È stato pubblicato in Gazzetta ufficiale il decreto del Ministero del lavoro, della salute e delle politiche sociali 9 luglio 2008 sulle “Modalità di tenuta e conservazione del libro unico del lavoro e disciplina del relativo regime transitorio“, libro previsto dall’articolo 39 del decreto-legge 25 giugno 2008, n. 112, che ne disciplina l’istituzione e la tenuta da parte dei datori di lavoro privati che occupano lavoratori subordinati, collaboratori coordinati e continuativi e associati in partecipazione con apporto lavorativo.
Il libro unico nasce con l’intento di semplificare gli adempimenti di natura formale nella gestione dei rapporti di lavoro e prevede la sostituzione dei libri paga, dei libri matricola, del registro d’impresa e di altri libri obbligatori.

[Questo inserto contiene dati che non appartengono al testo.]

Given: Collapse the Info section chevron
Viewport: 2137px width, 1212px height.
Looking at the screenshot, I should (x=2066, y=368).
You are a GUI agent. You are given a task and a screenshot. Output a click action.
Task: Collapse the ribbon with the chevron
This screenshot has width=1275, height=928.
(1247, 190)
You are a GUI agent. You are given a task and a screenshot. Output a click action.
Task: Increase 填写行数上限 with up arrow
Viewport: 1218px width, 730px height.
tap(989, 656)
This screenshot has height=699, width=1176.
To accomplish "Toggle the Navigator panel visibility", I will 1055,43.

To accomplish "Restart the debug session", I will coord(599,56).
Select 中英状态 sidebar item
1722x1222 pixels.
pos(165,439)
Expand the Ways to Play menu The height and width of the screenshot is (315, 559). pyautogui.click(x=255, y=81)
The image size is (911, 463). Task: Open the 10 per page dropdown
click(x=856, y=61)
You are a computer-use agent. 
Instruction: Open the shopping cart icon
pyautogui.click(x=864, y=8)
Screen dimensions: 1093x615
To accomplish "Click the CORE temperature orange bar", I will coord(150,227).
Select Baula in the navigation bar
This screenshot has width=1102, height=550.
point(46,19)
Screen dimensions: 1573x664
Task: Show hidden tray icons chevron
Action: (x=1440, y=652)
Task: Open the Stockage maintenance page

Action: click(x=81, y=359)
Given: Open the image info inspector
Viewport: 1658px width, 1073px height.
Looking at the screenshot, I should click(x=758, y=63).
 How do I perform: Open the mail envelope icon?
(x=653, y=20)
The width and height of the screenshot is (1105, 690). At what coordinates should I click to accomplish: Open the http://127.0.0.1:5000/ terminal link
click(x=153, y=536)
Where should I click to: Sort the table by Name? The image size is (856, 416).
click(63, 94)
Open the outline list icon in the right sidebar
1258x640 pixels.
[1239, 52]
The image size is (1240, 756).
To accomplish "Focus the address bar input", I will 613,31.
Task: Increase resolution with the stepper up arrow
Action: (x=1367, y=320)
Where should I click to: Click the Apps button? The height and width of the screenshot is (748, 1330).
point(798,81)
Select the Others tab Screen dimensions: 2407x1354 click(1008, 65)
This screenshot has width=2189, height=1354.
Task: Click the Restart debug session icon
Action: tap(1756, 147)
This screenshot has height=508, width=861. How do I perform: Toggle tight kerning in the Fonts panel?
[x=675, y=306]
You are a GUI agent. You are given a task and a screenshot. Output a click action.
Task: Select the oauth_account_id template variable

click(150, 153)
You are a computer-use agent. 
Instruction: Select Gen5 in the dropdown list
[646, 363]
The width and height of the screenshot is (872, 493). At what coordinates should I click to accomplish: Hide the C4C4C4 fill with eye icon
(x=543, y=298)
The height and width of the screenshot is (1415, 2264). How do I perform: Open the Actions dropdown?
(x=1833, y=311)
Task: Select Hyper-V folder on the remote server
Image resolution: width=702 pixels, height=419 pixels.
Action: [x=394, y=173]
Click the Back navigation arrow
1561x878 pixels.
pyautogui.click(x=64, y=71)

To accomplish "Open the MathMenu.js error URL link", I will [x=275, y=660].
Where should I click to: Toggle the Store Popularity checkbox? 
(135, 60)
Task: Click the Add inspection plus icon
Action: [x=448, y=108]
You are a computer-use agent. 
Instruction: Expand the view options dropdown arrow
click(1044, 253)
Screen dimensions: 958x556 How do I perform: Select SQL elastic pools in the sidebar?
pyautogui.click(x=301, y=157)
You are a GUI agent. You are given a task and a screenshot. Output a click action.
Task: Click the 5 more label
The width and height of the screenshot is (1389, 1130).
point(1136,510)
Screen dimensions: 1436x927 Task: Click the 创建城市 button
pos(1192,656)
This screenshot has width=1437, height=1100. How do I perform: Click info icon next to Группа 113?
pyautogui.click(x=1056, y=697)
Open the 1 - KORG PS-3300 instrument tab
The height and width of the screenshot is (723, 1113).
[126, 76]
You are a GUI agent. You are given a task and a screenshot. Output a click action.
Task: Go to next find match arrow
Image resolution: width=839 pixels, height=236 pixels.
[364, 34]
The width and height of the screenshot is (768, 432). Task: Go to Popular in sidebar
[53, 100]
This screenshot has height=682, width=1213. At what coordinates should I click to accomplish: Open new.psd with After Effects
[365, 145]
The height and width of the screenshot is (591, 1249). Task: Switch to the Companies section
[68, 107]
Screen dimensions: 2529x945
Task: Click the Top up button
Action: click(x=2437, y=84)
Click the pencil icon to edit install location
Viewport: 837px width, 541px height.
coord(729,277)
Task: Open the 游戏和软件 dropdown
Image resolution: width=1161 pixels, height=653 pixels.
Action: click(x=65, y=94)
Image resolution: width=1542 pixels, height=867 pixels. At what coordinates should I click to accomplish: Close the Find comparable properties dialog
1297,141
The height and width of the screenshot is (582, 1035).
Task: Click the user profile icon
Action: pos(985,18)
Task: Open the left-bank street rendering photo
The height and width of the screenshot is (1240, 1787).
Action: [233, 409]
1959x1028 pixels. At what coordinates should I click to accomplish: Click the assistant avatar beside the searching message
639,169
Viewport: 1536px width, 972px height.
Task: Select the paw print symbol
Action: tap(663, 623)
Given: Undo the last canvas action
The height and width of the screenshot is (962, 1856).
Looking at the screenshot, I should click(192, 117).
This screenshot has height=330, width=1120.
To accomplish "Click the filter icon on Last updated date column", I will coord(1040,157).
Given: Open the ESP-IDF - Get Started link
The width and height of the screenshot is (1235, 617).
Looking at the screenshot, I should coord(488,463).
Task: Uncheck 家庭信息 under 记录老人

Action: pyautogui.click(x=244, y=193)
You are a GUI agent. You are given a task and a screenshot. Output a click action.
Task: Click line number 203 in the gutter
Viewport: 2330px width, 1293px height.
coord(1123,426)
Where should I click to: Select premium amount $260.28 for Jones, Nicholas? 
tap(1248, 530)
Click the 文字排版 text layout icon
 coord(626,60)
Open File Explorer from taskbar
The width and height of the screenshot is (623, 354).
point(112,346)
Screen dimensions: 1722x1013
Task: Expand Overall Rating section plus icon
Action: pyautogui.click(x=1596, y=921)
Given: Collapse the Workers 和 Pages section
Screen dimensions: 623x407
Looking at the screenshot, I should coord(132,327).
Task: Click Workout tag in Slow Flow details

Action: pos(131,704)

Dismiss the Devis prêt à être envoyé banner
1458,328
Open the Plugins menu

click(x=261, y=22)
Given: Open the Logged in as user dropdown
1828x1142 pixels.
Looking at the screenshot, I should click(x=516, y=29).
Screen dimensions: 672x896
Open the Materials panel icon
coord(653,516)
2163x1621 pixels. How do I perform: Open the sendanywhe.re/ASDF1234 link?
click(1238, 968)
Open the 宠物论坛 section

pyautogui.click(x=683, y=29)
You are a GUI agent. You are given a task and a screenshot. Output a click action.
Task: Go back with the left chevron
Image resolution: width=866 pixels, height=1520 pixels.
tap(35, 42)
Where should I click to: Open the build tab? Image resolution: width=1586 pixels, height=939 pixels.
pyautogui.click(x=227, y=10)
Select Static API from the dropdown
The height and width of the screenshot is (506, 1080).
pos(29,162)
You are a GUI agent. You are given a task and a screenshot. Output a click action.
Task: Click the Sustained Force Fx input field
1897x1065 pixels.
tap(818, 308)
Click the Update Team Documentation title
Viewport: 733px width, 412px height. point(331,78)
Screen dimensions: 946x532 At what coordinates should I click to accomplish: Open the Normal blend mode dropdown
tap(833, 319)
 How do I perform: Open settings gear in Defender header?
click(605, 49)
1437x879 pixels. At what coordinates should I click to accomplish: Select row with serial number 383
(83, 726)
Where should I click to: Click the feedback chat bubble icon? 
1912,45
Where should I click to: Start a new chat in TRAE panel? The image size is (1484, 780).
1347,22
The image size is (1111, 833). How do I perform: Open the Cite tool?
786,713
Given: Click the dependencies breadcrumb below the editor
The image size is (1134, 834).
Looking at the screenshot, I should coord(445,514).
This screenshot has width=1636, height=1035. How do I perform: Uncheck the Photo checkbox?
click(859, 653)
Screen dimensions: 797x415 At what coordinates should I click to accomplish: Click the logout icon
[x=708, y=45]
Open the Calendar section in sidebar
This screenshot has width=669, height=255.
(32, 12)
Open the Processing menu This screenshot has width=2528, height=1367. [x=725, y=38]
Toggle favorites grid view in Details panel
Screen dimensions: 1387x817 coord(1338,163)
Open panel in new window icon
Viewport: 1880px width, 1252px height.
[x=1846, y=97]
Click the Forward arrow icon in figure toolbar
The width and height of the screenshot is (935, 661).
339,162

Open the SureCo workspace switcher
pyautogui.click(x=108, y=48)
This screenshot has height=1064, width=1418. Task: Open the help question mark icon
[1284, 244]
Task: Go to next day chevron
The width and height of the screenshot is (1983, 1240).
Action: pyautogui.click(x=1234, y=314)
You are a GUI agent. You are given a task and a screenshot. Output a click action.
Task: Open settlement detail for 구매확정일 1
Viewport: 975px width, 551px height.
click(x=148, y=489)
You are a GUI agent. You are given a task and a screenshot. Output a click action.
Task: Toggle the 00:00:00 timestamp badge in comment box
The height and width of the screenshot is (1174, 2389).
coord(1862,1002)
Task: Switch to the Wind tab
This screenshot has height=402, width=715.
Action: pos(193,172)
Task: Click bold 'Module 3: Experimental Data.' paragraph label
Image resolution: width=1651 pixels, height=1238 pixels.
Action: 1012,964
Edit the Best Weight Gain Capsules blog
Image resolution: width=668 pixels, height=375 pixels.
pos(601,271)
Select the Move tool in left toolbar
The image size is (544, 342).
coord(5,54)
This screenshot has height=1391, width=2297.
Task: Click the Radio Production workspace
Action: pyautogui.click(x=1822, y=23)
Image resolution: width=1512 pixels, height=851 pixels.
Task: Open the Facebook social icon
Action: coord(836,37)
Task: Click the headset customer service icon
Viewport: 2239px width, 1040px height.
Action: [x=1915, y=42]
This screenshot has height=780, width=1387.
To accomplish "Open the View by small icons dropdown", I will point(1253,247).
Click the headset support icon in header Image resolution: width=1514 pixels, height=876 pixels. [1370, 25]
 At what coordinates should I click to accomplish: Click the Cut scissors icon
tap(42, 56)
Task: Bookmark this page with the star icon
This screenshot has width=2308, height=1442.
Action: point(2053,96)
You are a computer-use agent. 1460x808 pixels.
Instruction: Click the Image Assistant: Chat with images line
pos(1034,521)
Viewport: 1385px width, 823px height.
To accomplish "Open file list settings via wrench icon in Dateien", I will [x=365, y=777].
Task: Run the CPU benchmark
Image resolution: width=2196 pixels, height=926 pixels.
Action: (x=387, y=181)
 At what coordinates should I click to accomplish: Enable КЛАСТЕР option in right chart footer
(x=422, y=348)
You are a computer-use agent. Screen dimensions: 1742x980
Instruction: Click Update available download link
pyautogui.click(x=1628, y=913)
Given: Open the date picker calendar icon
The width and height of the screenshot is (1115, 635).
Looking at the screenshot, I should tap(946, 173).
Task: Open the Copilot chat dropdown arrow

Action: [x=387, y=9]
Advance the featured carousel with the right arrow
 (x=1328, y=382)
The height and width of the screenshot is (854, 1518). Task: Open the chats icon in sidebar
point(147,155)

Il regime transitorio prevede che le nuove regole saranno obbligatorie dal 2009: “Fino al periodo di paga relativo al mese di dicembre 2008 i datori di lavoro, in via transitoria, possono adempiere agli obblighi di istituzione e tenuta del libro unico del lavoro, secondo le disposizioni dettate dall’art. 39 del decreto-legge 25 giugno 2008, n. 112 e dal presente decreto, mediante la corretta e regolare tenuta del libro paga, nelle sue sezioni paga e presenze o del registro dei lavoranti e del libretto personale di controllo per i lavoranti a domicilio, debitamente compilati e aggiornati.”
Per fornire le prime istruzioni operative al personale ispettivo, il Ministero del lavoro ha inoltre pubblicato la circolare n. 21/08 del 21 agosto “Libro Unico del Lavoro e attività ispettiva – articoli 39 e 40 del decreto legge n. 112 del 2008”.